::: PROVIDED DATA

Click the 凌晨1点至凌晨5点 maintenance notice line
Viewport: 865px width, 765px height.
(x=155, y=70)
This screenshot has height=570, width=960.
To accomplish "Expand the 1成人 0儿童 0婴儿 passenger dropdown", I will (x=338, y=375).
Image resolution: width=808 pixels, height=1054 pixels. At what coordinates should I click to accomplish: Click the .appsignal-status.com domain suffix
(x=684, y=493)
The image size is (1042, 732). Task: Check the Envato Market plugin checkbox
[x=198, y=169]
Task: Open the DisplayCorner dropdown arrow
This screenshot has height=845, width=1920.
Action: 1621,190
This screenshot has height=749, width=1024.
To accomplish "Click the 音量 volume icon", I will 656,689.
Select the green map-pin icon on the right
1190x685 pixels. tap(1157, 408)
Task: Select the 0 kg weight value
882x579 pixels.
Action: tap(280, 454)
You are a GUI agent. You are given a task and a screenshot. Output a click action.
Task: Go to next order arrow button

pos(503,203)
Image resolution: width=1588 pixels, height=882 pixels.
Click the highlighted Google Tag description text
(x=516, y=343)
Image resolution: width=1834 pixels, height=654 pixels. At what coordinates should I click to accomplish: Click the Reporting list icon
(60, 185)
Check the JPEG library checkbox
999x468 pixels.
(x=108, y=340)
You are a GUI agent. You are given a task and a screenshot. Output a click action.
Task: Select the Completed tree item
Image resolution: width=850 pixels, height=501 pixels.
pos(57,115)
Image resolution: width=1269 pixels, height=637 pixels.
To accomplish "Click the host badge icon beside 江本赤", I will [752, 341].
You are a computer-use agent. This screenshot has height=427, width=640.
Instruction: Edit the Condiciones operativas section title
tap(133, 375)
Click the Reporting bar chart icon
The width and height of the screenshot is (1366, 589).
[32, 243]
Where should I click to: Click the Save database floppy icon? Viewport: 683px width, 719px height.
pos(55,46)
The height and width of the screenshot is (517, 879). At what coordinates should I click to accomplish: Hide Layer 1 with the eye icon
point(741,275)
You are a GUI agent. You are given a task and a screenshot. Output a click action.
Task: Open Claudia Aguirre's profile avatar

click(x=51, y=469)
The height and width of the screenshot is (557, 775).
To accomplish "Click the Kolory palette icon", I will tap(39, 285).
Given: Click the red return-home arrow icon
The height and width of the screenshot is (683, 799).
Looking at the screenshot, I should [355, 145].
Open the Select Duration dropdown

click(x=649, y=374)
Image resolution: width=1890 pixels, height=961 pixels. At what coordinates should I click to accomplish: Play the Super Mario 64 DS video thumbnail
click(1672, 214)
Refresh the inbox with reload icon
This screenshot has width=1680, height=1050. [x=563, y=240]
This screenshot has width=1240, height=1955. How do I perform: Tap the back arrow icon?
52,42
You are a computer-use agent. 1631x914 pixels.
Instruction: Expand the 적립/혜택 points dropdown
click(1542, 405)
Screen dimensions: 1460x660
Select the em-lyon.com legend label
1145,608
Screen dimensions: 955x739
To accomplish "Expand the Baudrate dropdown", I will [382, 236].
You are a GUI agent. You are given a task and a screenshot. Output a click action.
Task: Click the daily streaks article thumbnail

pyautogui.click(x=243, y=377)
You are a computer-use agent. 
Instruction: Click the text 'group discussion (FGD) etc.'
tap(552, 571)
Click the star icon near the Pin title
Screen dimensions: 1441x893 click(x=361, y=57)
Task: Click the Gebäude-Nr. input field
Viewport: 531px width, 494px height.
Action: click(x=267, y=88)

::::::

• **TASK**
Set down, word for word, each line from the top of the records above through the line with "Image resolution: width=1269".

• **ANSWER BOX**
Click the 凌晨1点至凌晨5点 maintenance notice line
Viewport: 865px width, 765px height.
(x=155, y=70)
This screenshot has height=570, width=960.
To accomplish "Expand the 1成人 0儿童 0婴儿 passenger dropdown", I will (x=338, y=375).
Image resolution: width=808 pixels, height=1054 pixels. At what coordinates should I click to accomplish: Click the .appsignal-status.com domain suffix
(x=684, y=493)
The image size is (1042, 732). Task: Check the Envato Market plugin checkbox
[x=198, y=169]
Task: Open the DisplayCorner dropdown arrow
This screenshot has height=845, width=1920.
Action: 1621,190
This screenshot has height=749, width=1024.
To accomplish "Click the 音量 volume icon", I will 656,689.
Select the green map-pin icon on the right
1190x685 pixels. tap(1157, 408)
Task: Select the 0 kg weight value
882x579 pixels.
Action: tap(280, 454)
You are a GUI agent. You are given a task and a screenshot. Output a click action.
Task: Go to next order arrow button

pos(503,203)
Image resolution: width=1588 pixels, height=882 pixels.
Click the highlighted Google Tag description text
(x=516, y=343)
Image resolution: width=1834 pixels, height=654 pixels. At what coordinates should I click to accomplish: Click the Reporting list icon
(60, 185)
Check the JPEG library checkbox
999x468 pixels.
(x=108, y=340)
You are a GUI agent. You are given a task and a screenshot. Output a click action.
Task: Select the Completed tree item
Image resolution: width=850 pixels, height=501 pixels.
pos(57,115)
Image resolution: width=1269 pixels, height=637 pixels.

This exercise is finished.